**** Data shown ****
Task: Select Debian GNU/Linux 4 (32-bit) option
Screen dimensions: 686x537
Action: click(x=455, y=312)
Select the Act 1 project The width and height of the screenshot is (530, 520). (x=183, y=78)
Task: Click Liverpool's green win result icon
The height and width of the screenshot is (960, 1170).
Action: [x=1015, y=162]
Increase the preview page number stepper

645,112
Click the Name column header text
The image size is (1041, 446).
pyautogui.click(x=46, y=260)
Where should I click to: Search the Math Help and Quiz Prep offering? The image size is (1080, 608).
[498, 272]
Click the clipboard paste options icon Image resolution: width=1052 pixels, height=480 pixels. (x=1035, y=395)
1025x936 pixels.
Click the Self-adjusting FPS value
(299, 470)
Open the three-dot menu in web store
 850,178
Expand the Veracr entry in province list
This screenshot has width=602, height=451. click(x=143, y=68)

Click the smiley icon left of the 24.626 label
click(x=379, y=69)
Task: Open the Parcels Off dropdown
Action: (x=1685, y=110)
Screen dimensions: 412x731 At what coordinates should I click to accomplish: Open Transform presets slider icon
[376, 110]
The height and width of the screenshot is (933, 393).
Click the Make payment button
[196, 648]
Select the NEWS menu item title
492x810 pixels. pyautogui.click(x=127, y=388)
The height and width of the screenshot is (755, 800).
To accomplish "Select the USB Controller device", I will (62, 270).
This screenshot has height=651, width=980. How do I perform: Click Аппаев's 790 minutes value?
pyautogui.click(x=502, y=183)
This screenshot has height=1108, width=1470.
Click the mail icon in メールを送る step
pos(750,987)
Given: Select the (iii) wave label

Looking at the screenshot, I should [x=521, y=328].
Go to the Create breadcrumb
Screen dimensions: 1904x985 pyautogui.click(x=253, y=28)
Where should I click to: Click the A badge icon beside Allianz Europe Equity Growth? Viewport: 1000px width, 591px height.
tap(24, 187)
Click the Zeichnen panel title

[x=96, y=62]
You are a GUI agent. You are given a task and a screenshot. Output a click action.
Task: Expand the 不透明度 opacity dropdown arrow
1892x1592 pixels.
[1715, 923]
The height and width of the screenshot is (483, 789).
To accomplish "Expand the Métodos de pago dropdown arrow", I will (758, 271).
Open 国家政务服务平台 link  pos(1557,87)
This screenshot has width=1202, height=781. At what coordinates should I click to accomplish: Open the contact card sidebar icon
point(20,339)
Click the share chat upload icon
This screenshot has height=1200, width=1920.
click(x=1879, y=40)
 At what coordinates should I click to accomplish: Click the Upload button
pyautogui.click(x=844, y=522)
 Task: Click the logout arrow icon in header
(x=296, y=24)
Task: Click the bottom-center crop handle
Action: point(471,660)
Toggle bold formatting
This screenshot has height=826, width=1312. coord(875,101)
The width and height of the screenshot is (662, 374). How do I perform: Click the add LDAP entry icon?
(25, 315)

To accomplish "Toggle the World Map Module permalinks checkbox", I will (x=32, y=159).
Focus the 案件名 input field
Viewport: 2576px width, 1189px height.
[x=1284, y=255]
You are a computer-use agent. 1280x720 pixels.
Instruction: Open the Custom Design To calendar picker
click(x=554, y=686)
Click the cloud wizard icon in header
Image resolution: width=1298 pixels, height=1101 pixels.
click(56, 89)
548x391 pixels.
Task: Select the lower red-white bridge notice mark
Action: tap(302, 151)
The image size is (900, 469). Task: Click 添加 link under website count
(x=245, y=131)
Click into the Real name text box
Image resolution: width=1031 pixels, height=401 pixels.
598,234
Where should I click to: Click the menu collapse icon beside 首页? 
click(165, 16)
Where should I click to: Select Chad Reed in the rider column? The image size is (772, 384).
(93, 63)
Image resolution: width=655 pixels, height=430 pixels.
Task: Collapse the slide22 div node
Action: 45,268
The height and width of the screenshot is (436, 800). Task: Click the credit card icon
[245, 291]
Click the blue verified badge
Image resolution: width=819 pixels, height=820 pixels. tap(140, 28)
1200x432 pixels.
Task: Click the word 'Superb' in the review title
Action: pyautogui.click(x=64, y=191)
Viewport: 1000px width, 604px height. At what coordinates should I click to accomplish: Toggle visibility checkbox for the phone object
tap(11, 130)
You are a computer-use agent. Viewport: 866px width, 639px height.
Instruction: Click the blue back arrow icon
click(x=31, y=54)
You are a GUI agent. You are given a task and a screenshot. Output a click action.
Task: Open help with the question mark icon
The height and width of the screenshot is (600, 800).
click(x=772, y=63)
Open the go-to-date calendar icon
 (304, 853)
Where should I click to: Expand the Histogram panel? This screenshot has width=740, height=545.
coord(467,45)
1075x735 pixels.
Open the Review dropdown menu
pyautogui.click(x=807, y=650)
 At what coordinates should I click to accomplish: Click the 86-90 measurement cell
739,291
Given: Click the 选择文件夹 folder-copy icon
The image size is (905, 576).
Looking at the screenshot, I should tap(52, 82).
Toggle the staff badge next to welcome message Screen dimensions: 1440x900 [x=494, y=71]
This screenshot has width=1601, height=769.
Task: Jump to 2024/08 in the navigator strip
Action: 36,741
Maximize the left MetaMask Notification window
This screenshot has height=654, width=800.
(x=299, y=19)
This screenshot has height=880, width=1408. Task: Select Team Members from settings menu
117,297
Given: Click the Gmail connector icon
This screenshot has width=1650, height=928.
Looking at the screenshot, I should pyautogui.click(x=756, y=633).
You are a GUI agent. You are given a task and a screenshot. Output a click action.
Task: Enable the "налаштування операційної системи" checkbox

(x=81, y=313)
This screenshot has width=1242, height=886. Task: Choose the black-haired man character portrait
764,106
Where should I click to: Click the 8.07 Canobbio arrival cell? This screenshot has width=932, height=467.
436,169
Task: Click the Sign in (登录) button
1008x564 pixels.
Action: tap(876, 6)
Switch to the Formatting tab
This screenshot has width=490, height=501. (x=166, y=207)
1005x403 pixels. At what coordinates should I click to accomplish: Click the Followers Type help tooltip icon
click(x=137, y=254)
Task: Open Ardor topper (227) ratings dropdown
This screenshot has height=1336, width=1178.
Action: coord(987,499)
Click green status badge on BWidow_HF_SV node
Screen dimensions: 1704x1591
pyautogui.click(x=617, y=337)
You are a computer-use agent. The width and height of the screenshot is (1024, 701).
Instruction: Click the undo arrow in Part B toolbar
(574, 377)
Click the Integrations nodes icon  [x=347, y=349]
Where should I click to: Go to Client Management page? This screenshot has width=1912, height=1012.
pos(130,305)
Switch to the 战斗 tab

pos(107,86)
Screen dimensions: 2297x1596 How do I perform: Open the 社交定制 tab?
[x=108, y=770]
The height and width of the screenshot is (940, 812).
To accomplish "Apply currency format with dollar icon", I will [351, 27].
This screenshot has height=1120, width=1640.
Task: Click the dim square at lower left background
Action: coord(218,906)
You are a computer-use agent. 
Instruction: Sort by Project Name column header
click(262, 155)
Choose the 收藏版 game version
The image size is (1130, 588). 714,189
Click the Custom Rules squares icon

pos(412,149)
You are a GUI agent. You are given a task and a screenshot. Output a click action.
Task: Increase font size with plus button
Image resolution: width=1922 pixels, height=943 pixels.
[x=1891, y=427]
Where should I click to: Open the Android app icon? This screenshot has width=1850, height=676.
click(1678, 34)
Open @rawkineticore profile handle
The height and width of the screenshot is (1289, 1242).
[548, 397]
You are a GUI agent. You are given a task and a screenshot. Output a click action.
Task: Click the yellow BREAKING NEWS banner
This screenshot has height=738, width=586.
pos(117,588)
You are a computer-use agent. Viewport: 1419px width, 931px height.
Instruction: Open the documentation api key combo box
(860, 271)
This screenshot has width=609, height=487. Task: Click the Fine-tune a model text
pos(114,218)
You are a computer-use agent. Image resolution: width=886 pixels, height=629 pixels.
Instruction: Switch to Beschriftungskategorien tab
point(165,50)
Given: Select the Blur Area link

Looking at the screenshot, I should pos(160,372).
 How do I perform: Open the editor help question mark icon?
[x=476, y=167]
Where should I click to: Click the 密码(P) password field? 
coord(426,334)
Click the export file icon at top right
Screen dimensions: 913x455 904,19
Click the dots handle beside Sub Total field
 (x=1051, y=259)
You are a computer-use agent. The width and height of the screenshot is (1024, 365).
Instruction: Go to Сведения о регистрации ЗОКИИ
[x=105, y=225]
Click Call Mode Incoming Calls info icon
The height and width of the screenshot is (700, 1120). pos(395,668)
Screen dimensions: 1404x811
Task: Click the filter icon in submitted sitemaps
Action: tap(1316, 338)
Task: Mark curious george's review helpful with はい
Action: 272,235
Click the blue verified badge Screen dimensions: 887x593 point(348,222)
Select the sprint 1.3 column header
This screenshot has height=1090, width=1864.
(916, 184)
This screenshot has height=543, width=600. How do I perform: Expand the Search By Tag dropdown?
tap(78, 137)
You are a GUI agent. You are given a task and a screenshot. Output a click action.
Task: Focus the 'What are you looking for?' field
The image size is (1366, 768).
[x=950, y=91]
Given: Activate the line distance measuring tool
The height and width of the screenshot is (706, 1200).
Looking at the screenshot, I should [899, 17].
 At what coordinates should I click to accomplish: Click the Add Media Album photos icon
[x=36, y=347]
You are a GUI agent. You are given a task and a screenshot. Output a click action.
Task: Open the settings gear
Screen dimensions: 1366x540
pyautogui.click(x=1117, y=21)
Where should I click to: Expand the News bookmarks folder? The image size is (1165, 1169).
****
Task statement -> Please return each line of the listing above that contains "green".

Completed exercise ->
Task: Click Liverpool's green win result icon
Click green status badge on BWidow_HF_SV node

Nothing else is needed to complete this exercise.